▶ [Aim of the task]
Everything from the line that contains "1076x642 pixels. At" through the last line below should be transcribed exactly, except the pictures.

..........

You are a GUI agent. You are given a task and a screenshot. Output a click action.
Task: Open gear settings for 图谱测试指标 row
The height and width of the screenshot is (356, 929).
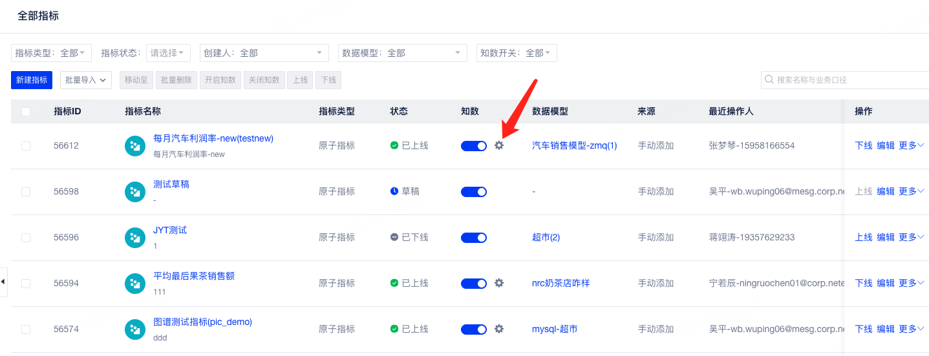click(x=498, y=329)
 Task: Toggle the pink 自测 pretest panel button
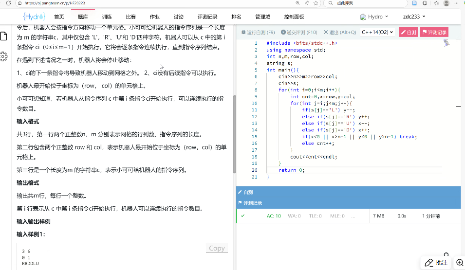coord(409,33)
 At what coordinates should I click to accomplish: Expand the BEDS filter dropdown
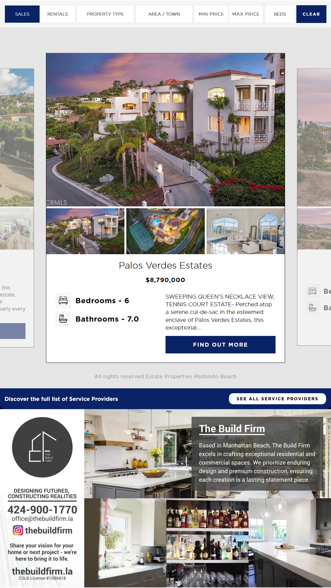click(280, 14)

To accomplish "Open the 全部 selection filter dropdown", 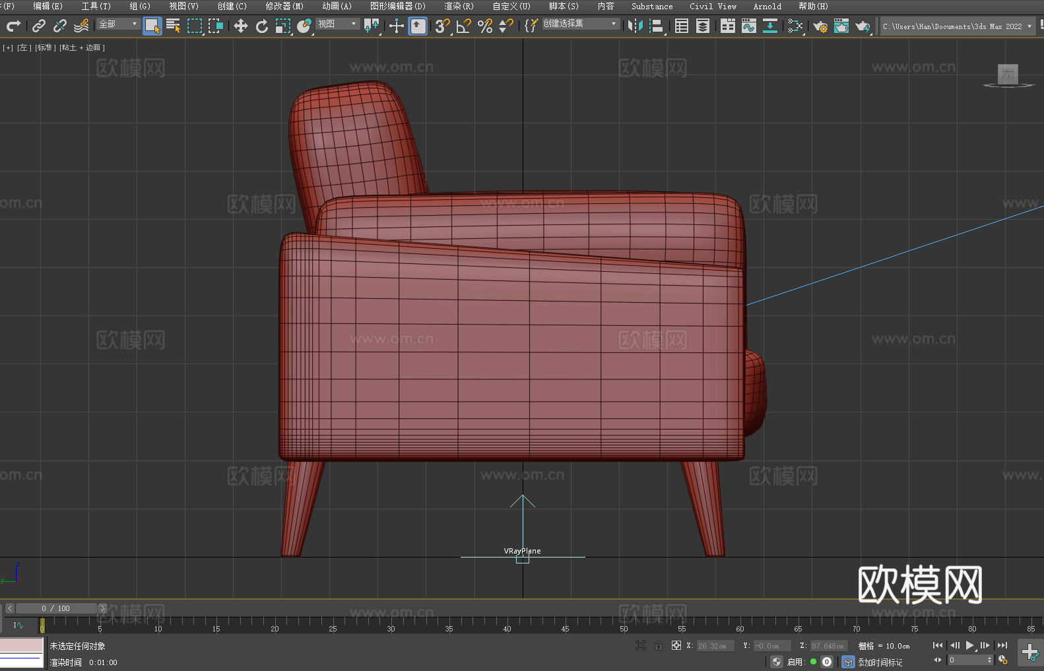I will pos(118,24).
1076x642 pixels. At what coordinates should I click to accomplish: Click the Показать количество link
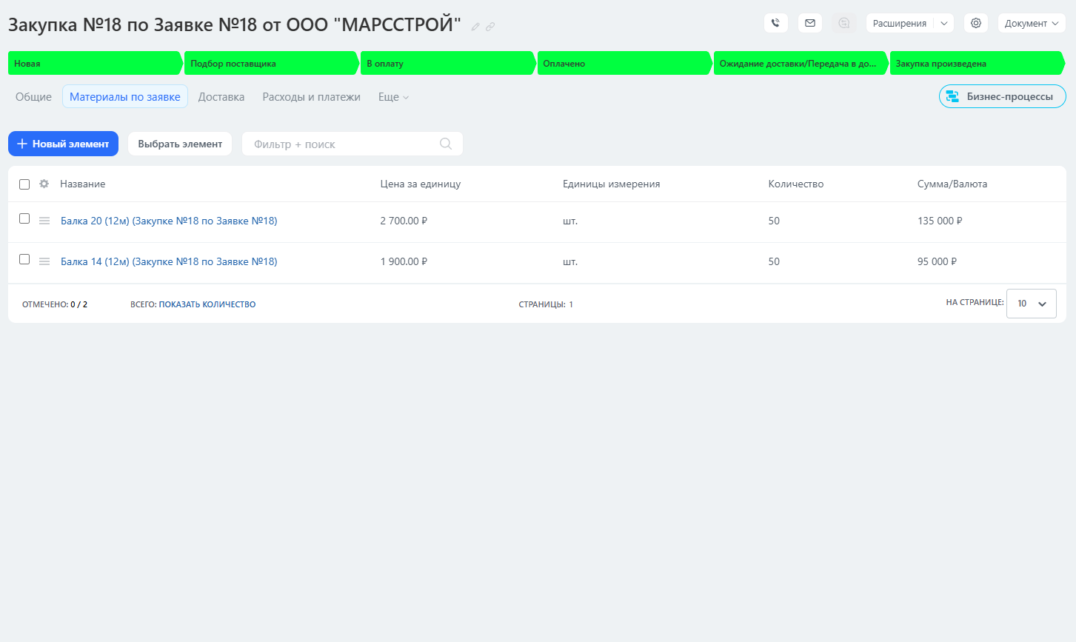click(207, 304)
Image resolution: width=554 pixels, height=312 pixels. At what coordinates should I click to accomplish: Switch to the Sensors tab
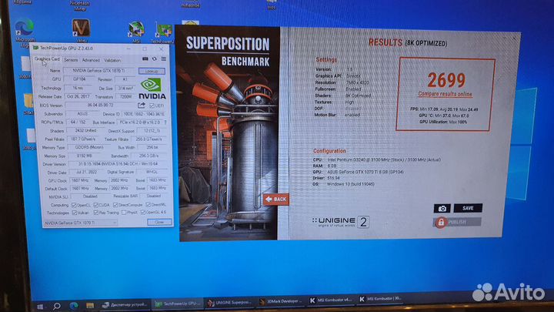coord(71,59)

..........

▶ [Answer for this exercise]
1076x642 pixels. At what coordinates should I click to accomplish: Click the Показать количество link
click(207, 304)
Image resolution: width=554 pixels, height=312 pixels. At what coordinates should I click to accomplish: Switch to the Sensors tab
coord(71,59)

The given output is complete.